No OpenGL, no SDL... just a spartan homebrewed graphics lib from 42 school with rudimentary window and events management... and the ability to print a single pixel to a screen or a buffer.
Injecting some trigonometry to what was once a great applied IT cursus to meet governmental requirements for engineering degrees... and probably the subsidies they entitle.
As a former student of the history of technology, I was more enthusiastic about the potential for this project as an historical experiment. Putting ourselves in the shoes of Carmack and Romero, and as the former, using the state of the art in scholarly mathematics to display 3D graphics with 2D calculations.
A lesson in craftiness, sobriety and optimisation... also Doom was my first video game so it was exciting to get a peek under its hood !
Vectorial 2D DDA raycasting, as featured in lodev's ubiquital reference on the subject (https://lodev.org/cgtutor/raycasting.html).
As I have a mental block on mathematics and lack culture on the matter as well, I felt the elemental logic of vectors much more concrete and approachable than the lingo laden angle calculations of some other methods (https://www.youtube.com/watch?v=eOCQfxRQ2pY).
Parsing of the map is done in a 1D array, thanks to some homespun data structures, and my own implementation of a vector data structure in C. Thus, a single malloc is needed for the whole map to be parsed, smoothing up memory management, allowing us to greatly benefit from the processor cache thanks to data locality.
The different map tiles are coded by an enum, including the space outside the map.
Access to the map tiles is solely done through a dedicated function which returns an OUTS enum identifier if we get out of bounds, strictly preventing illegal memory accesses.
I never did object oriented programming before, but I'm starting to see its appeal through the many structures I had to devise during this project. A homespun bottom up, "proto-class" is even found in the array of function pointers used to parse the configuration ".cub" file. This array is made from a structure comprising the function pointer necessary to parse some parameter next to a void* ready to hold its retrieved data.
Easily implemented thanks to the design choices explained above.
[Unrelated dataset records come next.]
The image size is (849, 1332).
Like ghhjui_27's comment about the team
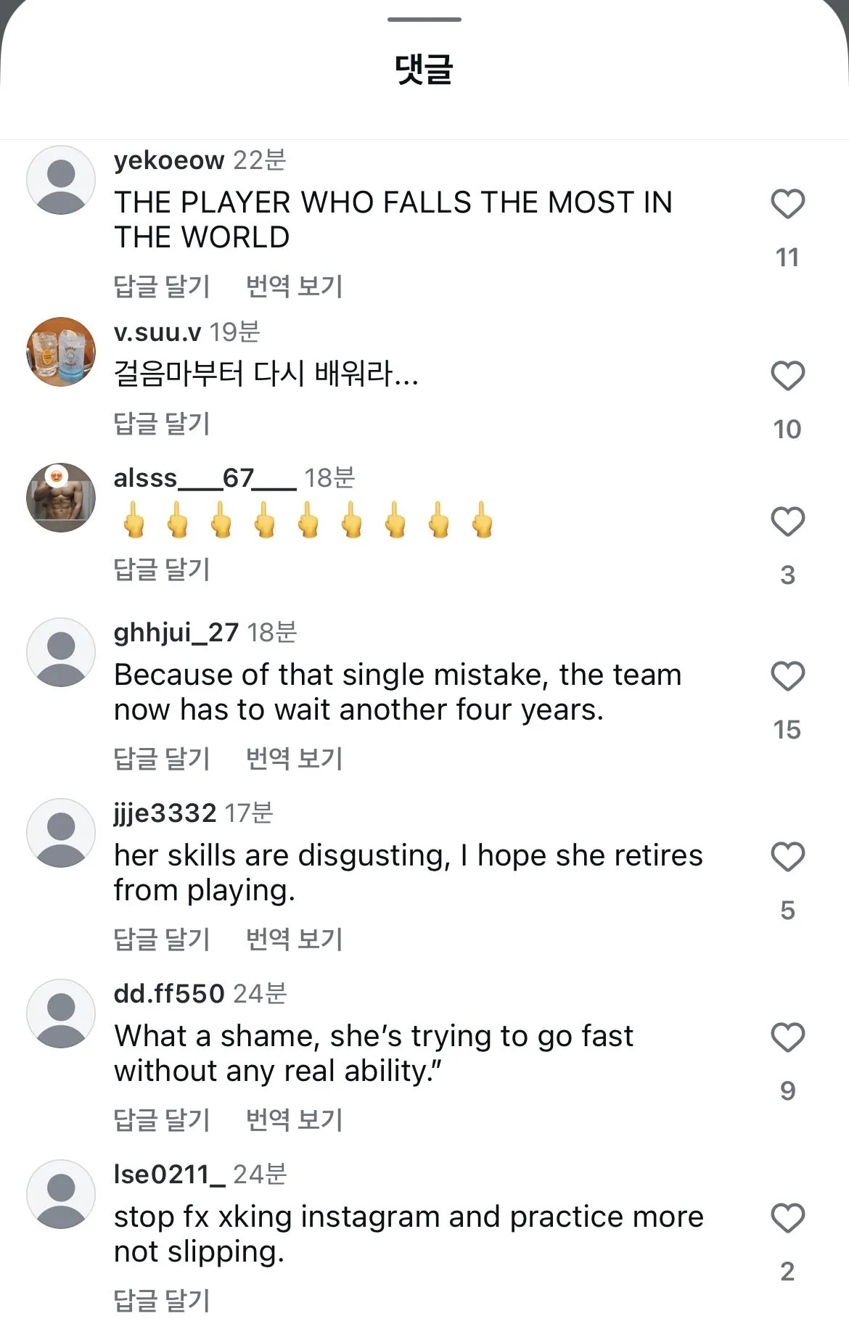click(787, 678)
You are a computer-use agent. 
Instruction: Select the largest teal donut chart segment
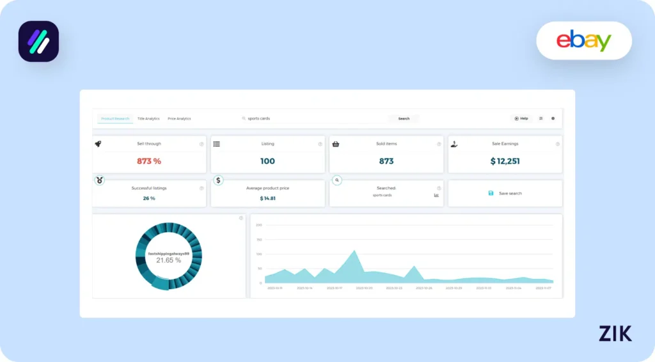161,283
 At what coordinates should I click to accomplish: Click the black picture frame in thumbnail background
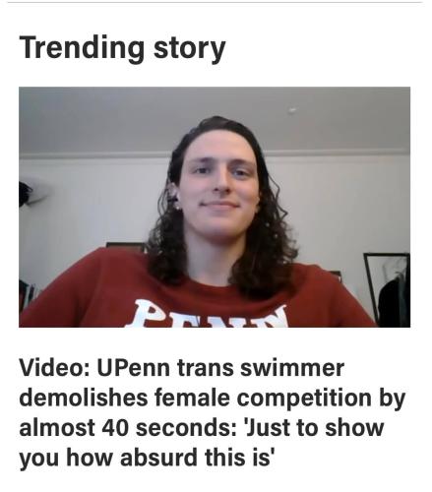tap(387, 288)
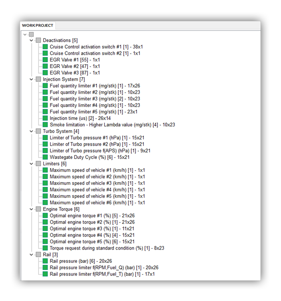This screenshot has height=301, width=281.
Task: Toggle the gray checkbox next to Engine Torque
Action: 38,209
Also seemed the easiest way to avoid segmentation faults from the get go.
A breeze thanks to the scaling calculations used earlier in the "so_long" project (a 2D, top down maze game) and a nifty design choice : I chose to round the actual position of the camera (a 2D float vector) to a 2D int vector thanks to some casts.
The position of the player is then reduced to the map tile he is currently in, but it saved me from additional calculations. It is certainly rudimentary, but plenty functional to navigate this "game". Moreover it turns out to be useful for debugging collisions, and super cute as well!